Qualitative results of four randomly selected examples by each method: U-Net (top), Hourglass (middle) and HRNet (bottom). The predictions of original methods are shown in yellow circles, while the results of the methods with edge branches are shown in green circles. And the dots in red are ground truth.

Table 1. Quantitative comparison on an in-house hip dataset with MRE (mm).

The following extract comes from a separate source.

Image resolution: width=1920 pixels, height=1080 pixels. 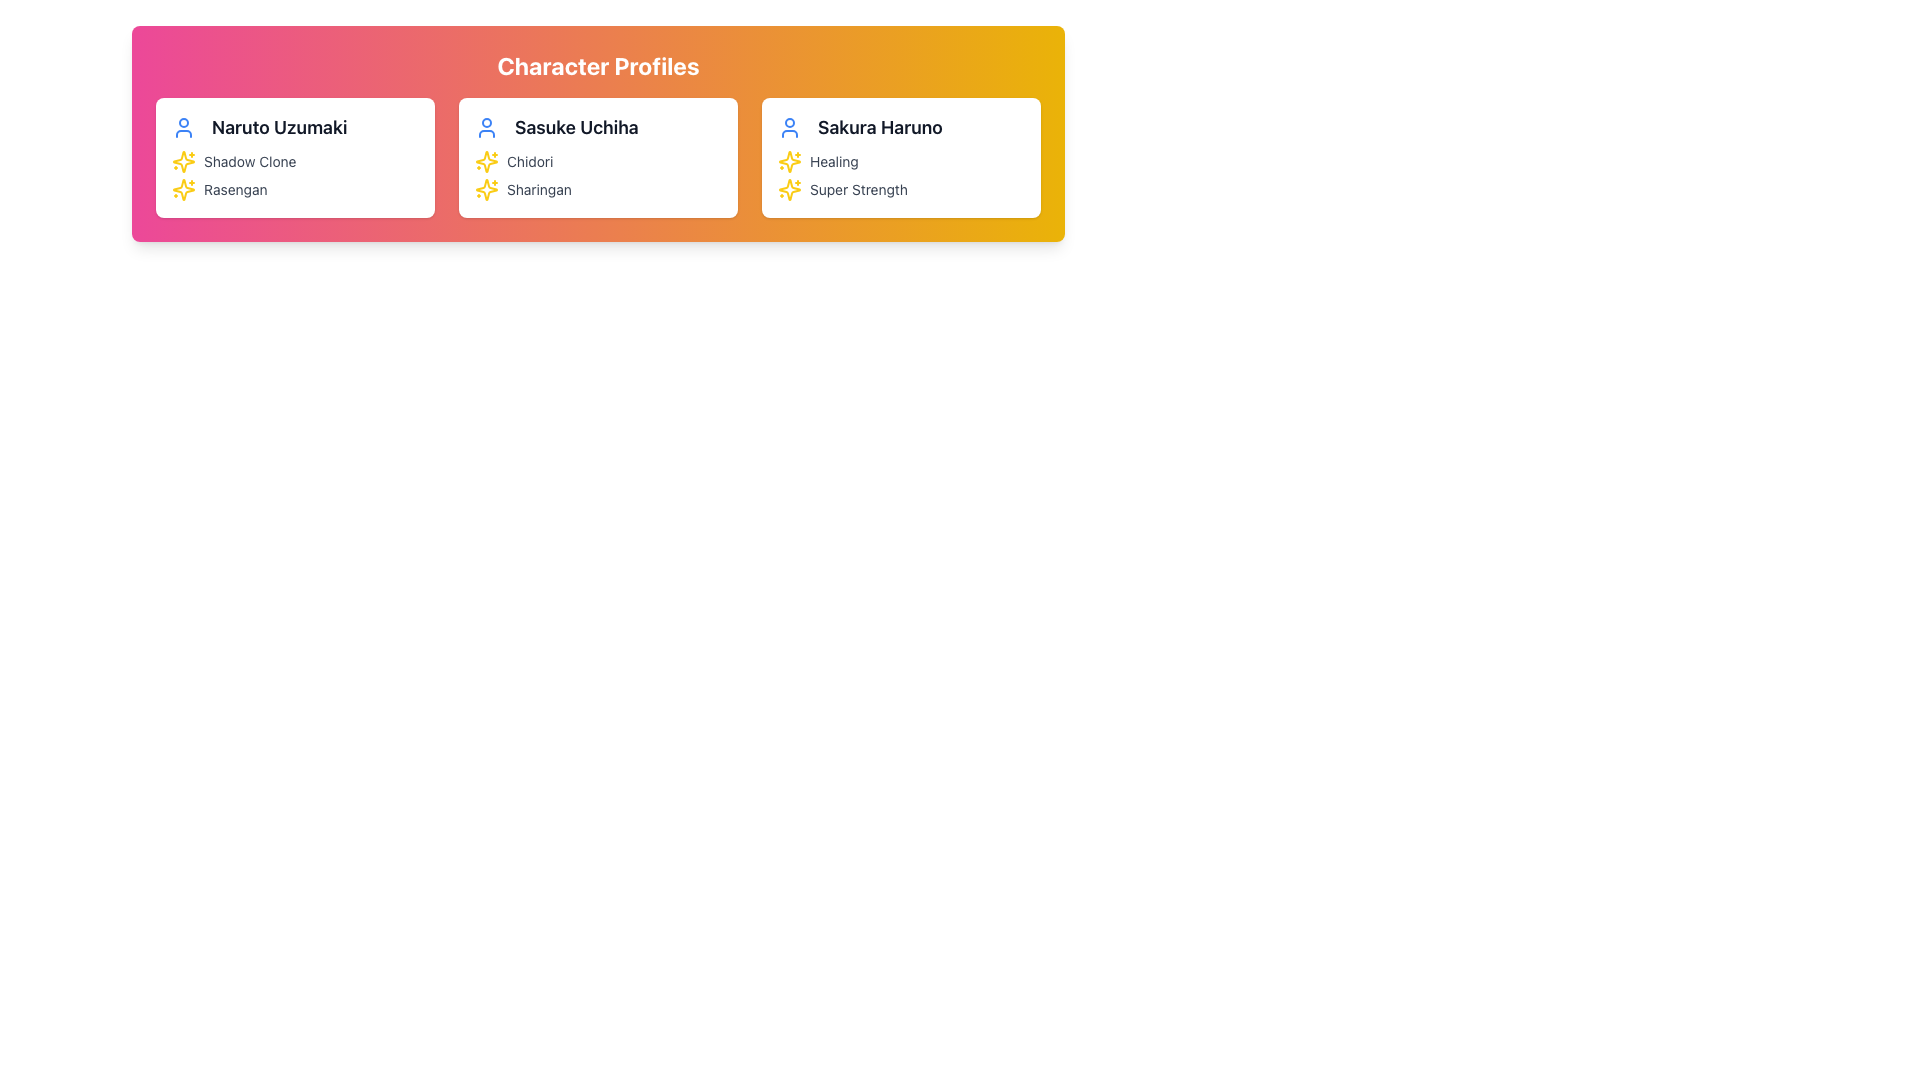 I want to click on the first visual icon representing an ability associated with the 'Sasuke Uchiha' profile, located under the profile card in the second column of the character profiles grid, so click(x=486, y=189).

Having the accurate method for anatomical landmarks detection, we develop a simple demo for automatic THA preoperative measurement. Given an anteroposterior X-ray image, the demo can output the angles and lengths in 0.3 seconds, which is much faster than specialists. As shown in Fig. 5, the neck-shaft angle, the lateral CE angle and abduction angle are 131.76°, 36.83° and 55.93.93 on the right side, and 127.79°, 39.64° and 44.64.64 on the left side, respectively. The femoral offsets (FO) on each side are 39.94 and 42.80 mm, and the leg length difference is 9.12 mm.

Fig. 5.
figure 5

A demo of automatics measurements for THA preoperative planning with the proposed method. The angles and lengths shown on the figure are automatically computed with the detected landmarks.

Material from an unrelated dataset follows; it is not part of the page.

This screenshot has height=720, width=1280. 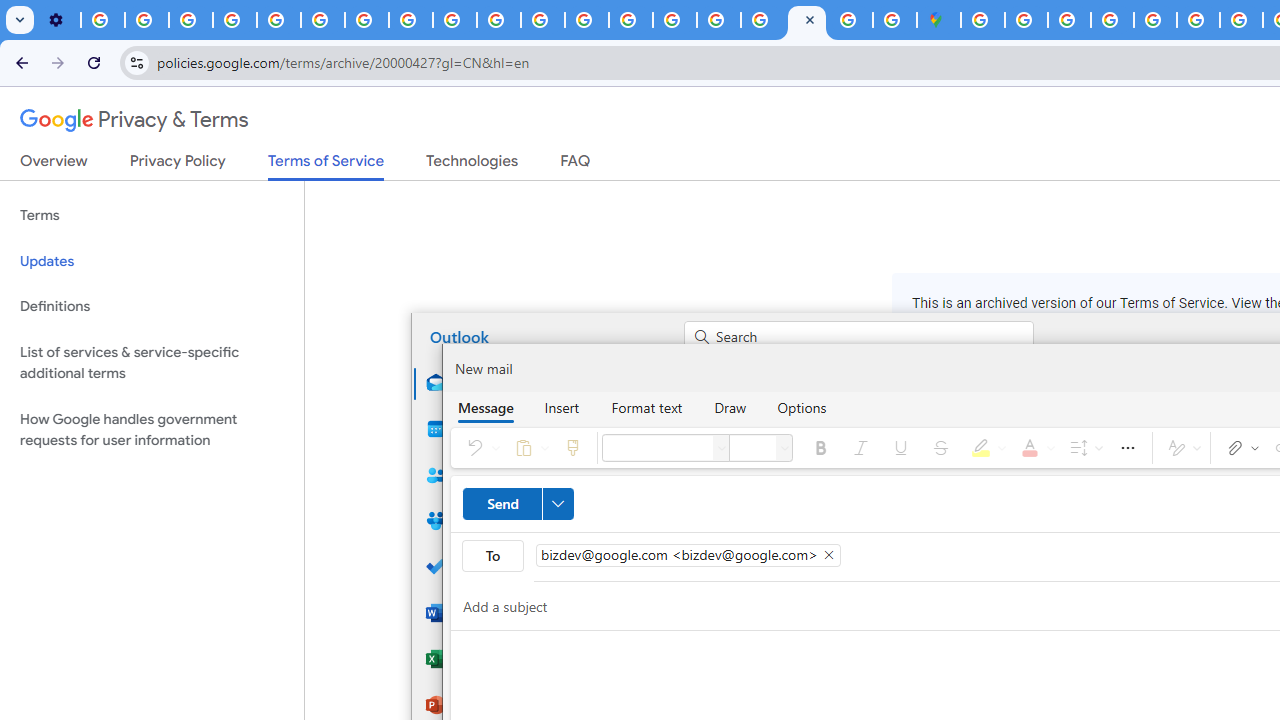 I want to click on 'Undo', so click(x=478, y=446).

Table 2. Quantitative comparison on a public cephalometric dataset with SDR (%).

To verify our idea, we further applied our method to the supplementary cephalometric dateset as described before. The results are show in Table 2 where successful detection rate (SDR) are adopted as the evaluation metric. The SDR shows the percentage of landmarks successfully localized within the radius of 2.0 mm, 2.5 mm, 3.0 mm, 4 mm. We use the Hourglass as the backbone network in this testing, and maximum iterations is reduced to 100 epochs to avoid overfitting due to the limited training data. Besides, three method are used for comparison. The first method from Lindner et al. [10] won the first place of the challenge, which explored the Random Forest regression-voting to detect cephalometric landmarks, and the other two methods are based on deep learning approach. The former [24] regressed the heatmaps of landmarks from coarse to fine by a two-stages U-Net embeded with attention mechanism, and applied expansive exploration strategy to improve robustness during inferring. The later [3] achieved higher accuracy than existing deep learning-based methods with the help of a attentive feature pyramid fusion module. In terms of results, our method has achieved comparable performance with the others, especially in the case of higher location requirement, i.e., 2 mm and 2.5 mm. Meanwhile, it also indicates that our idea could generalized to wider clinical applications related to anatomical landmarks detection.

4 Discussion

In this paper, we propose an accurate anatomical landmarks detection method for THA preoperative planning, in which the connections among the landmarks are defined as the edges according to the clinical significance to model their relationships. By imposing such anatomical constraints, the deviation position of a landmark could be corrected by others implicitly, thus improving the detection accuracy. The extensive experiment results on two datasets have shown the superiority of the proposed method as well as the potential for clinical applications. In the future, we will extend this idea to more general landmark detection tasks.